Work request 1:
Can you rewrite the passage on the information bottleneck from "The basic setup" to "the necessary information.", putting "narrow neck" in place of "bottleneck"?
Work request 2:
Could you write the next part of the essay on the information bottleneck in neural networks, picking up after its last sentence?

Passage for review:
This summer, I had the great privilege of attending two talks by Israeli neuroscientist Naftali Tishby on his information bottleneck method. With gleaming eyes and an enthusiasm that elated the entire crowd, he explained how information is filtered when deep neural networks extract relevant features from input data (watch his talk at Stanford for an introduction).

The theory illuminates how information flows in deep neural networks (and gives a nice reason why deep networks tend to work so much better than shallow networks).

When you learn to recognize a face from pictures with 300×300 pixels, you have 90000 pixels containing information, but a face can, if you know what usually makes up a face, be characterized by much less information (e.g. the relevant features like distance of the eyes, the width of the mouth, the position of the nose, etc.).

This idea is used for instance in some deep generative models like Autoencoders (an introduction can be found here), where latent, lower-dimensional representations of the data are learned and then used to generate higher-dimensional, realistic-looking output.

The basic setup of a neural network. Credit to Glosser.ca [CC BY-SA 3.0]

Network training methods like stochastic gradient descent allow the network to filter out relevant patterns by throwing out all irrelevant information from the input effectively (like ignoring the background of a photo when classifying the object in the photo, as Ian Goodfellow points out in his book Deep Learning).

Tishby compares it to water flowing from the bottom of a bottle to its top: the bottleneck gets tighter and tighter, and less and less information can flow through. But if the bottleneck is set up well, the water that reaches the top ends up carrying all the necessary information.

Photo by Jadon Barnes on Unsplash

I brought this up because I think this information-theoretic perspective can help us understand the idea of the neocortex as composed of pattern recognizers.

Pattern recognizers extract patterns from data. These patterns only form a small subset of the input, so in essence, the pattern recognizers of the brain are set up to extract information relevant to our survival from our sense data, and to sort this extracted data into hierarchies of knowledge (I discuss at much more length how this might be structured into conceptual spaces in my article on the Geometry of Thought). These we can then use to bring order into the messy appearance of the world, increasing our chances of survival.

This is the job of the brain. At its core, it’s an information filtering and ordering device constantly learning useful patterns from data.

Jürgen Schmidthuber likens the progress of science to finding ever-more efficient compressing algorithms: Newton and Einstein brilliantly managed not to come up with large and incomprehensible formula, but rather they expressed an incredible range of phenomena by equations that could be written in one line. Schmidthuber thinks that this kind of ultra-compression might at one point also come true for general learners.

Compression and information filtering could well be at the core of what we think of as intelligence, so we might as well learn something from it (as we have been already) when building our own intelligent systems.

Why intelligence might be simpler than we think

I’m no prophet when it comes to the future of AI, and I hope you were taught not to put too much faith in the opinions of strangers on the internet, so take this with a grain of salt.

I admit that there’s much more to information processing and intelligence than simple pattern classification (see for example my article on Ants and the Problems With Neural Networks).

Raw data:
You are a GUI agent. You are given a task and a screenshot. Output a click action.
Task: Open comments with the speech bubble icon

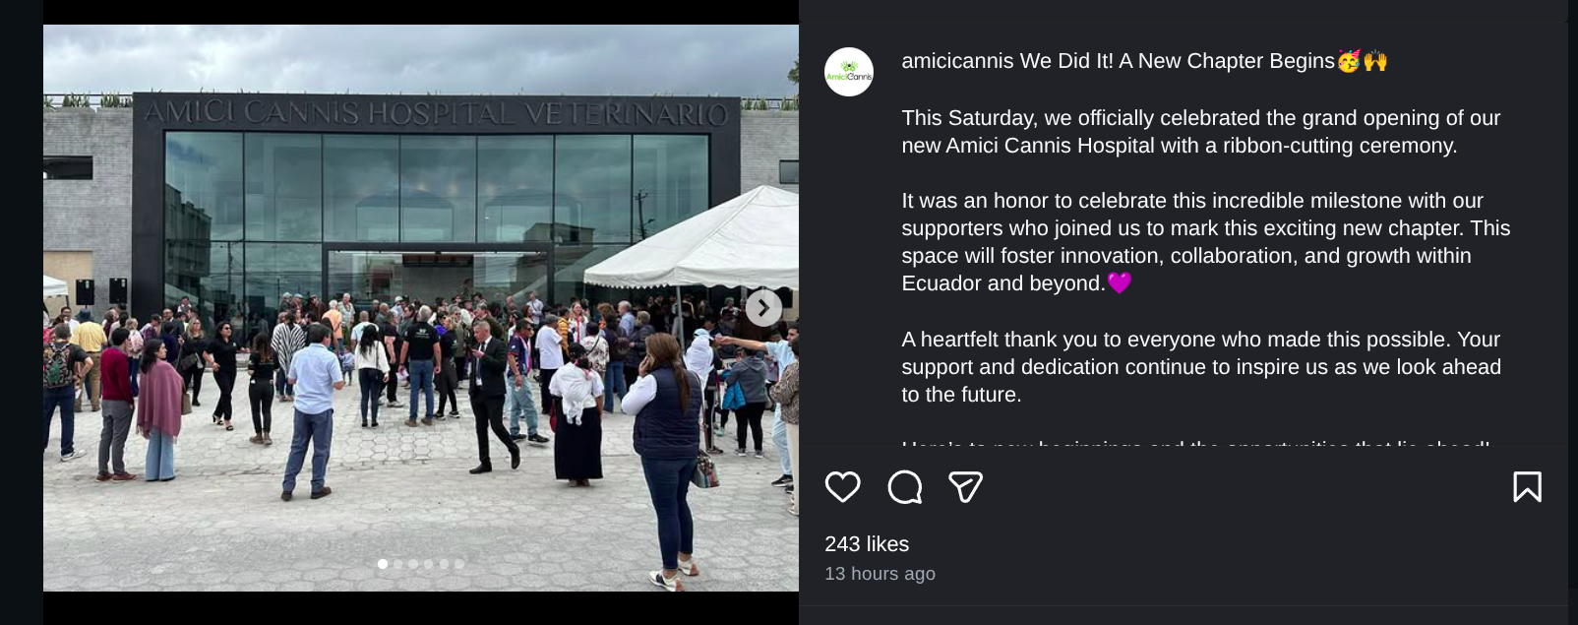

...

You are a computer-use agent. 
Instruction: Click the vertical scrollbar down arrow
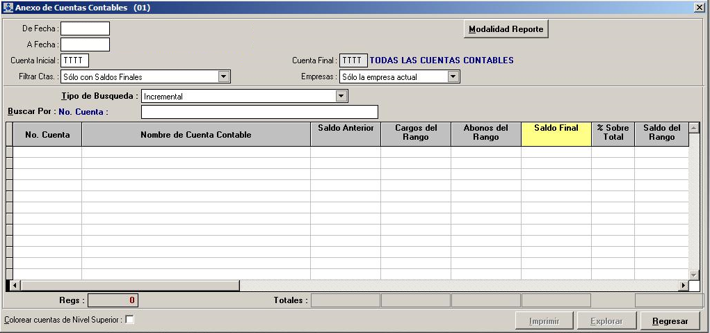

Written answer 1:
The basic setup of a neural network. Credit to Glosser.ca [CC BY-SA 3.0]

Network training methods like stochastic gradient descent allow the network to filter out relevant patterns by throwing out all irrelevant information from the input effectively (like ignoring the background of a photo when classifying the object in the photo, as Ian Goodfellow points out in his book Deep Learning).

Tishby compares it to water flowing from the bottom of a bottle to its top: the narrow neck gets tighter and tighter, and less and less information can flow through. But if the narrow neck is set up well, the water that reaches the top ends up carrying all the necessary information.

Written answer 2:
There are many questions to address before we have “solved” intelligence. Inferring causality or general, common sense knowledge structures, as Yann LeCun points out here, is a big issue, and building predictive models of the world into the algorithms (as I go into at length in my article on The Bayesian Brain Hypothesis) is very probably a necessary next step out of many more necessary steps.

Other open questions, connected to the need for better objective functions, are encountered in reinforcement learning when training robots to carry out tasks intelligently. Being intelligent means solving problems, and one big aspect of this is figuring out the best ways to define objectives and then to achieve these objectives (in the brain, this role is believed to be played to an extent by the basal ganglia).

So just stacking up pattern recognizers won’t suddenly bring about robots running around reasoning like humans.

Photo by Franck V. on Unsplash

I still think the sparsity of information contained in the genetic code supported by the emerging evidence for the simplicity and universality behind the setup of the neocortex and its learning algorithms should let us pause, and take the chances of building highly intelligent machines in the near future more seriously (Kurzweil predicts machines passing the Turing test in 2029 and human-level AI in 2045).

As P.W. Anderson said in his famous paper about the hierarchy of science, more is different, and more might come out of scaling up the use of simple things if we figured out the right way to scale them up. Some of this has already been apparent in the recent success of deep learning, which is closely tied to scaling up available data and computing power.

For me, understanding and building our own intelligence is an absolutely thrilling outlook.

But as many people emphasize (this Ted Talk gives a summary), the rise of AI could have large implications for mankind as a whole and should be taken seriously as a problem. And even if we overestimate the problem (because we frankly love thinking about the end of the world a little too much), we should be better safe than sorry.

Because after all nature came up with intelligence through the blind fancies of evolution. And it looks like we might come up with it as well soon.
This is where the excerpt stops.